= PROBLEM TO WORK ON =
Copy the material below word for word, starting at the line that contains "The width and height of the screenshot is (694, 576)." and ending at the line that contains "Open Latest Additions".
****
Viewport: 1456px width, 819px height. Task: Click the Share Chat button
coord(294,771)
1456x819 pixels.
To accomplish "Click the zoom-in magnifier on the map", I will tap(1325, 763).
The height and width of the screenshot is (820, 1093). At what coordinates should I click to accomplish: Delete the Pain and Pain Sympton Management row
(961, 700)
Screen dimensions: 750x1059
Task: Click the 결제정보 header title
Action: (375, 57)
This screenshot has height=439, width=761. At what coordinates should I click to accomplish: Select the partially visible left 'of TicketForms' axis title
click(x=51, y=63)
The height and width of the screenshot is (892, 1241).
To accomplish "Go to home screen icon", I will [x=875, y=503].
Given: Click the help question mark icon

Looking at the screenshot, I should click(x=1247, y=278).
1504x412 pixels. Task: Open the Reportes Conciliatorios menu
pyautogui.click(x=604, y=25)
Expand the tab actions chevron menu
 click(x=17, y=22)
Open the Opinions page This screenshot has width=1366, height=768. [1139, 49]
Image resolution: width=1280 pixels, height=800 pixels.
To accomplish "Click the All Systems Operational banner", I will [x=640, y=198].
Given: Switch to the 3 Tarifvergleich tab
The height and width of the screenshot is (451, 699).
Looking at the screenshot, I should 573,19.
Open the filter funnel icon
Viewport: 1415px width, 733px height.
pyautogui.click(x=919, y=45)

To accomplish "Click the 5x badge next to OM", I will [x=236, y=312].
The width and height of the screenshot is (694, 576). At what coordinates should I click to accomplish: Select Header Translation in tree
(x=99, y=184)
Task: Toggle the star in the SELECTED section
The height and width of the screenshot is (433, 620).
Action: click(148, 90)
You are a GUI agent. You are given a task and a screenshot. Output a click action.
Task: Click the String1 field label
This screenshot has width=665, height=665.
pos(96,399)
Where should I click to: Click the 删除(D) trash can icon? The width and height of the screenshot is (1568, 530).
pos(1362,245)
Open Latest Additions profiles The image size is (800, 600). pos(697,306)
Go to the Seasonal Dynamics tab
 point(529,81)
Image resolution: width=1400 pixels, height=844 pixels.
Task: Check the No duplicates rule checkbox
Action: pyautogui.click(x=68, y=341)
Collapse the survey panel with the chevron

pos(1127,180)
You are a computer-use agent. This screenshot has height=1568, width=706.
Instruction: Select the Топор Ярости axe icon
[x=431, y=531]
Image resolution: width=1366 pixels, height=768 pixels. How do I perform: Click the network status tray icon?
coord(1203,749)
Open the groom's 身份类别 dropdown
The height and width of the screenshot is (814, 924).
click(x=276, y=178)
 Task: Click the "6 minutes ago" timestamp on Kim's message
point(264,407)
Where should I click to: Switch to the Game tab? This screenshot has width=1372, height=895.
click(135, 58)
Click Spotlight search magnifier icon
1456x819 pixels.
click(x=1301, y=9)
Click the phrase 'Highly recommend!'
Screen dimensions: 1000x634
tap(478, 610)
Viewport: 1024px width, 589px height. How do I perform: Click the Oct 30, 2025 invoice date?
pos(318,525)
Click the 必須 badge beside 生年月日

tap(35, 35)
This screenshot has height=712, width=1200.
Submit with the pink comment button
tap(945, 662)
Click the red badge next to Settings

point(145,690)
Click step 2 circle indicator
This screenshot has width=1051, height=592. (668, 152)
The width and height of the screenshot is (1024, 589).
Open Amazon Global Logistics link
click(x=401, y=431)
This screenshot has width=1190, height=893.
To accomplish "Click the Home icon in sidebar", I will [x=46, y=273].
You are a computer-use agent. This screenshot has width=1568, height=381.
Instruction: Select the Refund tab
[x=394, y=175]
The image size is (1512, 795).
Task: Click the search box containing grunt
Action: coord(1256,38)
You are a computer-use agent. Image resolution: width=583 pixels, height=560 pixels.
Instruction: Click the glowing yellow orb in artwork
****
= EXERCISE RESPONSE =
The width and height of the screenshot is (694, 576). At what coordinates should I click to accomplish: Select Header Translation in tree
(x=99, y=184)
Task: Toggle the star in the SELECTED section
The height and width of the screenshot is (433, 620).
Action: click(148, 90)
You are a GUI agent. You are given a task and a screenshot. Output a click action.
Task: Click the String1 field label
This screenshot has width=665, height=665.
pos(96,399)
Where should I click to: Click the 删除(D) trash can icon? The width and height of the screenshot is (1568, 530).
pos(1362,245)
Open Latest Additions profiles The image size is (800, 600). pos(697,306)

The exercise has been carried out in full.